Nothing to Seagen here: Merck remains mum on merger

Without a single word in its press release about Seagen—the powerful biotech it has reportedly been targeting for a buyout over the last several weeks—Merck revealed second-quarter earnings on Thursday that showed exactly why the top-heavy company is so anxious to make a transformational deal.

With Keytruda generating $5.3 billion in the second quarter, the versatile cancer juggernaut accounted for 36% of the company’s revenue figure of $14.6 billion.

Thus the interest Merck has in deepening its thin portfolio and why Seagen—which already does lots of business with the New Jersey-based pharma giant—is in play for a merger. The Seattle biotech has four approved cancer drugs, 12 others in its pipeline and is investigating treatments in 42 different indications.

The closest Merck came to addressing the elephant in the room came 42 minutes into a conference call when CEO Rob Davis was asked how the Keytruda-centric company could pull off an M&A deal with another firm that was singularly focused on cancer treatments and do it under the watchful eyes of the Federal Trade Commission.   

“Oncology continues to be an incredibly competitive field and importantly, it’s not monolithic,” Davis said. “You have to look tumor by tumor and even modalities, whether it’s (immuno-oncology) or targeted therapies.”

Early in his tenure, President Joe Biden made antitrust enforcement a priority and a large part of his push has been focused on the pharma industry as he attempts to rein in drug prices.

As of yet under Biden, the FTC has not been challenged by a pharma deal of this magnitude, which analysts believe could be worth more than $40 billion.

“We have to develop these drugs indication by indication, investing in the science to bring each of those forward,” Davis added. “While the environment is more complex—and obviously we’ll have to be very thoughtful of how we navigate it—we believe as long as we’re doing deals that are science-driven, where we accelerate innovation and we can show that we can expand access best to patients, that there are still deals to be done.”    

When Davis was asked if a potential M&A deal would be for all cash or equity, he didn’t take the bait.

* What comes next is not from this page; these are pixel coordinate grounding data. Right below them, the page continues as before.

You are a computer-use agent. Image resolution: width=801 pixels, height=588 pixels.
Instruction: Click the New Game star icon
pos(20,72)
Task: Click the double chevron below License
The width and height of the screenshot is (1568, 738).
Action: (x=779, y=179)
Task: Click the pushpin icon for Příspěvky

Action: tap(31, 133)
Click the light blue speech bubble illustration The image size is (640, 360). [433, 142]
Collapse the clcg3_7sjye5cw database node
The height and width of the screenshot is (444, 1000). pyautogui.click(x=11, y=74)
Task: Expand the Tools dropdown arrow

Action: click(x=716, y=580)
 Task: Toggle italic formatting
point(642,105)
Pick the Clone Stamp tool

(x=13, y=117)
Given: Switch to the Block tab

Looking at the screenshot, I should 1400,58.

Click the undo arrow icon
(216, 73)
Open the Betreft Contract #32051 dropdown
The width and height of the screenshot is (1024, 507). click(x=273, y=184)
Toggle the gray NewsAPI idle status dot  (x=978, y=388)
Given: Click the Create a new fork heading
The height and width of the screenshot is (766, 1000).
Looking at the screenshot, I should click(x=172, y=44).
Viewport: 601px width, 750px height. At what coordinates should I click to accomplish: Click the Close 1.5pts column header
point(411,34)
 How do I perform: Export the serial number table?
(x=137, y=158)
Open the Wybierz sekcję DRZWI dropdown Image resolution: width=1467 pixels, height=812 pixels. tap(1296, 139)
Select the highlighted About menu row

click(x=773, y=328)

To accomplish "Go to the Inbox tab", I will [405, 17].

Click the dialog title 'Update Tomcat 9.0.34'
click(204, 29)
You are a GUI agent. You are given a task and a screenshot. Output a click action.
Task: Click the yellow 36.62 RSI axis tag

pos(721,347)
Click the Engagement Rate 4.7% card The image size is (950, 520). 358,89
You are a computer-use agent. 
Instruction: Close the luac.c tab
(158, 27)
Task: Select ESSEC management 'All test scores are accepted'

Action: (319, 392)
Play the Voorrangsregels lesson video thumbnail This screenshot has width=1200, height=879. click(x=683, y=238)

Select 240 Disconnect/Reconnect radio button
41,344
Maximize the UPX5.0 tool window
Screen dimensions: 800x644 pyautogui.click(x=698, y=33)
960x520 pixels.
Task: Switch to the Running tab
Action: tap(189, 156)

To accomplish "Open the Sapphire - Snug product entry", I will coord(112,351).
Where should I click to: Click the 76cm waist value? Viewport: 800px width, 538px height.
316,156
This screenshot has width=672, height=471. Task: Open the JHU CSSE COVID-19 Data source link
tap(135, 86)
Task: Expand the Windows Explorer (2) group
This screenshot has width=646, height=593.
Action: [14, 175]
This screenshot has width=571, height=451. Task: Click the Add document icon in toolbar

“I don’t want to speculate on specific future transactions or the specific combination of cash or equity,” Davis said. “We have the capacity and flexibility to structure it how we see best to optimize the business. How you do that between cash, debt and equity is really deal specific.”

As for Merck’s facts and figures, in a quarter in which Keytruda added four new indications and increased sales by 26% year over year, its performance allowed the company to withstand a big drop in sales of COVID-19 antiviral Lagevrio.

Revenue for the Ridgeback-partnered pill came in at $1.2 billion after a $3.2 billion showing in the first quarter, which was fueled largely by $2.2 billion in sales of the drug to the U.S.

With Pfizer’s Paxlovid becoming the favored COVID-19 treatment in the U.S., Merck said it has turned to Japan and the U.K. for the bulk of its Lagevrio business. Also on Thursday, Pfizer revealed sales of Paxlovid came to $8.1 billion in the second quarter.

Lagevrio’s decrease wasn’t a surprise to Merck as it held steady with an annual projection of between $5 billion and $5.5 billion for the COVID drug.

Also pulling a heavy load for Merck was Gardasil. The vaccine overcame a drop in sales in the U.S. to post $1.7 billion for a 36% increase on the second period of last year.

Gardasil’s sagging performance in the U.S. was chalked up to “CDC purchasing patterns” and pandemic effects, said CFO Caroline Litchfield. She added that international sales, especially in China, more than compensated for the shortfall.  

Merck’s revenue figure was an increase of 28% from the same quarter last year. And for the second straight quarter, the company adjusted its annual sales projection upward. After opening the year estimating 2022 sales to fall between $56.1 billion to $57.6 billion, the company has raised and narrowed the window, now projecting revenue between $57.5 billion and $58.5 billion.